Now, to be clear, I’m not an atheist. Atheism often advertises a kind of certainty I find just as repugnant as the most dogmatic religiosity. I’m an agnostic. I’m a pretty orthodox agnostic, though. I don’t know about a lot of things. Is there a God? I don’t know. Are there lots of them? I don’t know. Do the scientific laws we observe function the same way at the quantum level? Will they continue to function in the future? Are my own senses telling me the truth? Is my memory? I don’t know. Not for sure. Consequently, I won’t evangelize. Should people decide to be agnostics like me? I don’t recommend it. It kind of sucks. I don’t know if I’ll have an afterlife, I don’t know if my day-to-day behavior satisfies some divine being, and we don’t have any good hymns or holidays. It’s not a great sales pitch and I don’t have a better one to offer.
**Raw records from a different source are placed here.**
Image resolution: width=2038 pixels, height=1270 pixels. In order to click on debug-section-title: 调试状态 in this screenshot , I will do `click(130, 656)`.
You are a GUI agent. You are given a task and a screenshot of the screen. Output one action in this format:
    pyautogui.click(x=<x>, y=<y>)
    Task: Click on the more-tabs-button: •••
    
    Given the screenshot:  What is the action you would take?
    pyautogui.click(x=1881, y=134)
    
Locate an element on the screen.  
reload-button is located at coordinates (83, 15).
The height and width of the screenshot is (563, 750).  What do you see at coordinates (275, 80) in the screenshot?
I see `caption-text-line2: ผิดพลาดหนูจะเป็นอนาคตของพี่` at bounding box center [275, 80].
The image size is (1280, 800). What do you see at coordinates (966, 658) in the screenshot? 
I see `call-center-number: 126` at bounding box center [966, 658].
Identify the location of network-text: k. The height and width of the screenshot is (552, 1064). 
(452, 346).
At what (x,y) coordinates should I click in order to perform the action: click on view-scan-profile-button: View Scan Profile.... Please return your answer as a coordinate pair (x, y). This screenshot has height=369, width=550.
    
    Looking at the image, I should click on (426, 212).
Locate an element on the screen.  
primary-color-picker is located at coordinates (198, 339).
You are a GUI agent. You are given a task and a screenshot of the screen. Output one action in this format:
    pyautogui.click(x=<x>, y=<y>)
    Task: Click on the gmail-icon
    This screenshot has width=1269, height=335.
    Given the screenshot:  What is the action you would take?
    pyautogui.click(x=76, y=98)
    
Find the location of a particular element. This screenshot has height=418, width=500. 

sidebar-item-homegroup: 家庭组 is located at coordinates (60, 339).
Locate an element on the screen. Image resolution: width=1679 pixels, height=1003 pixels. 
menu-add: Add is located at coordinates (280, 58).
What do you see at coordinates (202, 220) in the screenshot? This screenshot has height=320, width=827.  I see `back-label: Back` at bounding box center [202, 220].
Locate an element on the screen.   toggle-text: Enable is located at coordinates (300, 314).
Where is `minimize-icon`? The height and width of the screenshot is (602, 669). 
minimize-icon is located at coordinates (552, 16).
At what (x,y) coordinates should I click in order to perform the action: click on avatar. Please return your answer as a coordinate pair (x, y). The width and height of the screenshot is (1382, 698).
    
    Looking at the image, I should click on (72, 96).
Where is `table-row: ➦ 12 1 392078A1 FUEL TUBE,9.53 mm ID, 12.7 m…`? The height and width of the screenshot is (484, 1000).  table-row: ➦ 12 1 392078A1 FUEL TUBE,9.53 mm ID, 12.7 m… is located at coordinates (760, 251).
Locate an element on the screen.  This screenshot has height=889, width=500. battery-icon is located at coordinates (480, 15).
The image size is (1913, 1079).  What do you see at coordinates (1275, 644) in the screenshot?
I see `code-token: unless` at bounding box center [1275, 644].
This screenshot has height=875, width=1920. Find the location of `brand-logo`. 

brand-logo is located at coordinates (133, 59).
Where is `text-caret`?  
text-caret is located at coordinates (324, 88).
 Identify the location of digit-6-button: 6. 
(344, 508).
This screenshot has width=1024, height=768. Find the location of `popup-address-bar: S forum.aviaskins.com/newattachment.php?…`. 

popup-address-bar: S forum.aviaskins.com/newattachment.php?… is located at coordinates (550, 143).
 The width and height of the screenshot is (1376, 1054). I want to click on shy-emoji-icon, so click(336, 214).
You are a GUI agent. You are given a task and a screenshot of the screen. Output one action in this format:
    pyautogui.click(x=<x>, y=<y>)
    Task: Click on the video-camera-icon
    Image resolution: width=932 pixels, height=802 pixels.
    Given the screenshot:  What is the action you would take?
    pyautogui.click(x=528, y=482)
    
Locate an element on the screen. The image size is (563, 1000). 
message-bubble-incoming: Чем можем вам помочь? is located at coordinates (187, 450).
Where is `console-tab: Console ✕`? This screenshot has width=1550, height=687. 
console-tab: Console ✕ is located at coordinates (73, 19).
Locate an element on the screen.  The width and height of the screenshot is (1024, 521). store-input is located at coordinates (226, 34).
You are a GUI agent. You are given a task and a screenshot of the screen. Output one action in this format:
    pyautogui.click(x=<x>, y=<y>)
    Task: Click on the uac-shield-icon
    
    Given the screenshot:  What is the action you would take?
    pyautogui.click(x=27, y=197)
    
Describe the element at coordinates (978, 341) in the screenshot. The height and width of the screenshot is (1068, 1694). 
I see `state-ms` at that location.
But before Christians consider throwing away their beliefs to reach out to people like me, they should very carefully consider the quantity of babies they’ll toss out with that bathwater. No matter how humble a Christian is (and I've known a lot of unassuming, self-effacing Christians who no one would describe as proud or vain or filled with hubris), they cannot escape the inherent binary nature of Christian belief. No matter how much a Christian qualifies that she/he believes rather than knows that Christianity is true, she/he must also believe that non-Christianity is false. A Christian can’t say, “I believe in Jesus Christ, but if you don’t, I don’t care.” Besides the fact that the text of Christian scripture is very clear about there being only one path to salvation, Christians should excise “I don’t care” from their vocabularies. Christians have to care. Otherwise, they aren't Christians.

Realistically, my expectation is that over time Christianity and all other major world religions will actually get more and more dogmatic, more regressive, and more oppressive in the face of growing secularism. And more religious people on the fringes will act like jerks and keep driving more and more people away. When it comes to evangelism, Christianity’s best bet is to show non-believers that their hateful fringe elements don’t speak from them, and to stop trying to pass laws forcing nonbelievers to behave a certain way based on religious justifications, but that’s very tough to do in a world where everybody has a microphone and the most strident (and violent) get the most attention. The Christians who believe in the most tolerant, least uncomfortable kind of Christianity will fade into the growing secular middle.

So what can a Christian do to win over a guy like me who objects to the necessary and inherent hubris of a faith that says all other faiths are wrong? Giving up more and more of your Christianity so you don't seem so kooky won't work. I'll be relieved, but not more likely to convert to your non-religion. 

You could pray for me, I guess.

Will that work?

I’m an agnostic. I don’t know.

If you’re a believer, you believe it will.